What You Should Know About Salvation Army Thrift Stores
With more than 200 nationally and locally operated thrift stores from coast to coast, The Salvation Army operates one of Canada’s largest national clothing recycling operations.
Do you have a question about Salvation Army Thrift Stores? Take a look at these responses to some frequently ask questions to find the answer you need!
1. Where do thrift stores get their merchandise from?
Most of what we give away and sell is donated by a generous and supportive donor base.
There is great competition for donated clothing. Most of that comes from for-profit firms, many of which offer little or no support to any given charity.
The Salvation Army is one of few charities that collect, process, and sell our own donations to the public. This enables us to offer quality goods at reasonable prices and raise funds to support many of our social programs. Demand often exceeds supply and there are times we are forced to buy merchandise, generally from other charitable collectors.
2. Are donations tax deductible?
Under Canada Revenue Agency guidelines, we can offer tax receipts for some donations. For example, we are permitted to offer a tax receipt for new product donations. Many firms provide us with product returns, such as floor models, and end-of-line items. This not only prevents these items from landfills, but firms are able to give back to the communities in which they operate.
Individuals are also eligible to receive a tax receipt for donated used furniture, collectables, household goods, art, and knick- knacks etc. A request must be made at the time of donation so items can be appraised, and donor information obtained. Unfortunately, we are not permitted to receipt for used clothing under CRA rules.
3. What happens to items that don’t sell?
There are always items that don’t sell. This may be due to stains, rips, wear, and sometimes style. The Salvation Army sells these items in the recycling market. They are sold by the pound to clothing graders who send them to fibre recovery to be made into other products such as upholstery stuffing.
Some articles end up in developing nations where quality clothing is scarce. In any case, items are kept from landfills, and the proceeds from recycling are used to support Salvation Army social programs, just like the sales from Thrift Stores.

────────────────────────────────────────

- **REQUIRED ACTIONS**
- 1) Answer these questions using the Salvation Army thrift store FAQ:
(a) How many thrift stores does The Salvation Army operate across Canada?
(b) What kind of donation does the FAQ say cannot receive a tax receipt under CRA rules?
(c) How are unsold items priced when they are sold to clothing graders?
- 2) Copy the Salvation Army thrift store FAQ word for word, from "1. Where do" to "any given charity.".

- **DATA SHOWN**

────────────────────────────────────────

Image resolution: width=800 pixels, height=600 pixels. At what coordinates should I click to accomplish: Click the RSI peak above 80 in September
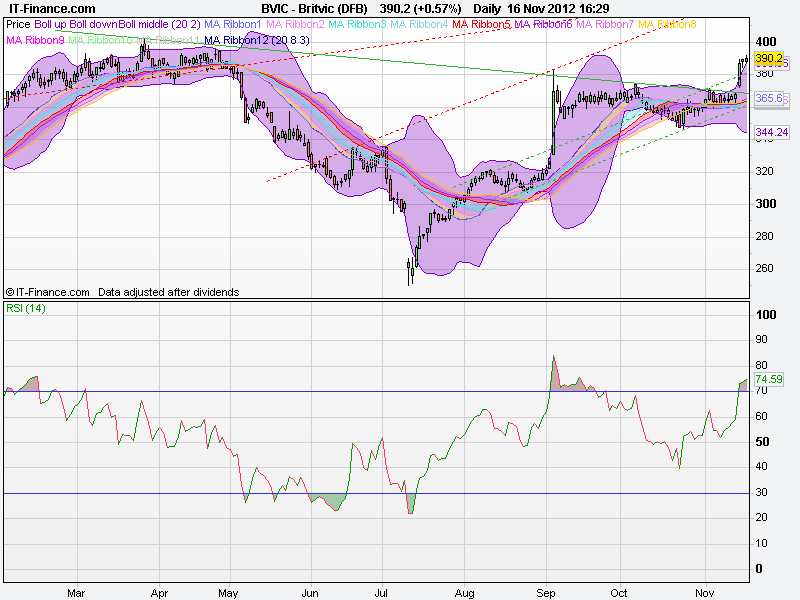coord(551,356)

────────────────────────────────────────

- **RESULTS OF THE TASKS**
- 1)
(a) More than 200.
(b) Used clothing.
(c) By the pound.

- 2)
1. Where do thrift stores get their merchandise from?
Most of what we give away and sell is donated by a generous and supportive donor base.
There is great competition for donated clothing. Most of that comes from for-profit firms, many of which offer little or no support to any given charity.